Rifampin has been used in pregnancy where doxycycline is relatively contraindicated, though doxycycline can still be used in pregnant women when life-threatening rickettsial disease is suspected. Chloramphenicol is not effective and should not be substituted.
How do you prevent them?
Same as all tick-borne disease prevention:
- Permethrin-treated clothing in endemic regions during peak season
- DEET 25 to 35 percent or picaridin 20 percent on exposed skin
- Thorough skin inspection within hours of outdoor exposure
- Prompt removal of attached ticks with fine-tipped tweezers, grasped at the skin level
- Tumble dry clothing on high heat for 10 minutes after returning indoors
- Shower within 2 hours of indoor return
The Lyme disease tick prevention guide covers the full prevention strategy that applies equally here.
FAQ
How do I tell ehrlichiosis from anaplasmosis without testing?
You generally can't on clinical grounds alone, but geography and tick exposure point the way. A patient with Lone Star tick exposure in Arkansas is more likely to have ehrlichiosis; one with deer tick exposure in Minnesota is more likely to have anaplasmosis. The treatment is the same either way, which is why doxycycline starts empirically before confirmation.

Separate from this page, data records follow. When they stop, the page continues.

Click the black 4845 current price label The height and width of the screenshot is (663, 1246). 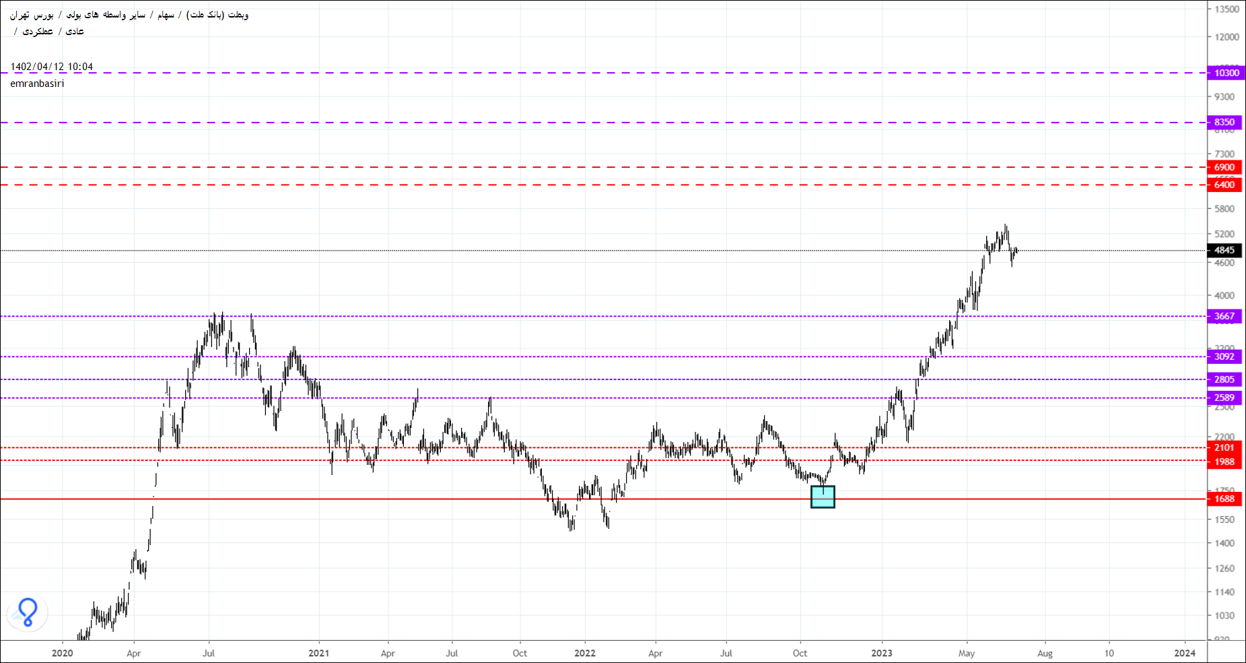1225,250
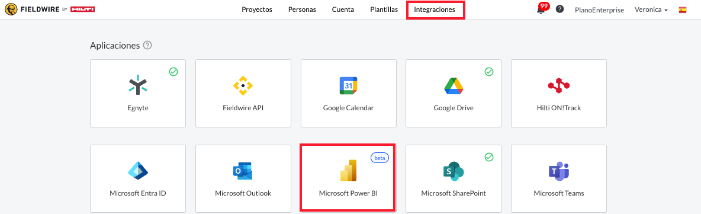Open the Microsoft Power BI beta integration
701x214 pixels.
(x=348, y=177)
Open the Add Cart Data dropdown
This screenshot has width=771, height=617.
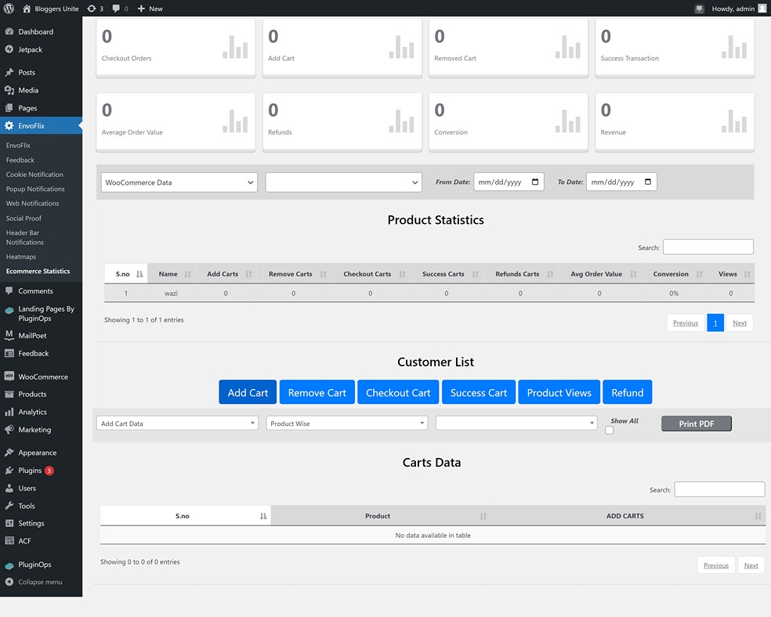click(177, 422)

Can you have both at the same time?
Co-infection with Lyme disease, babesiosis, or both is common in deer-tick regions, because the same tick transmits all of them. Patients on doxycycline for Lyme are already being treated for anaplasmosis, but a patient who is not improving may have babesiosis added, requiring atovaquone plus azithromycin separately. See the babesiosis post for the co-infection picture.
Should children receive doxycycline?
Yes, when ehrlichiosis or anaplasmosis is suspected. CDC, AAP, and IDSA all support doxycycline for children of any age in suspected rickettsial disease. The historical concern about tooth staining was based on tetracycline, not doxycycline, and short courses of doxycycline have not been shown to cause dental staining in modern studies.
Why does treatment have to start before confirmation?
Mortality rises substantially when doxycycline is delayed past day 5 of symptoms. Most lab confirmation takes 1 to 3 days or more, by which time severe disease can develop. Empiric doxycycline for compatible illness in tick-exposed patients is the standard of care, and the test results inform downstream decisions rather than initial treatment.
Are there vaccines?
No human vaccine exists for ehrlichiosis or anaplasmosis. Veterinary vaccines exist for canine Ehrlichia canis in some markets. Human vaccine development has been hindered by the relatively small case counts compared to other tick-borne diseases, the obligate intracellular nature of the bacteria, and antigenic variability.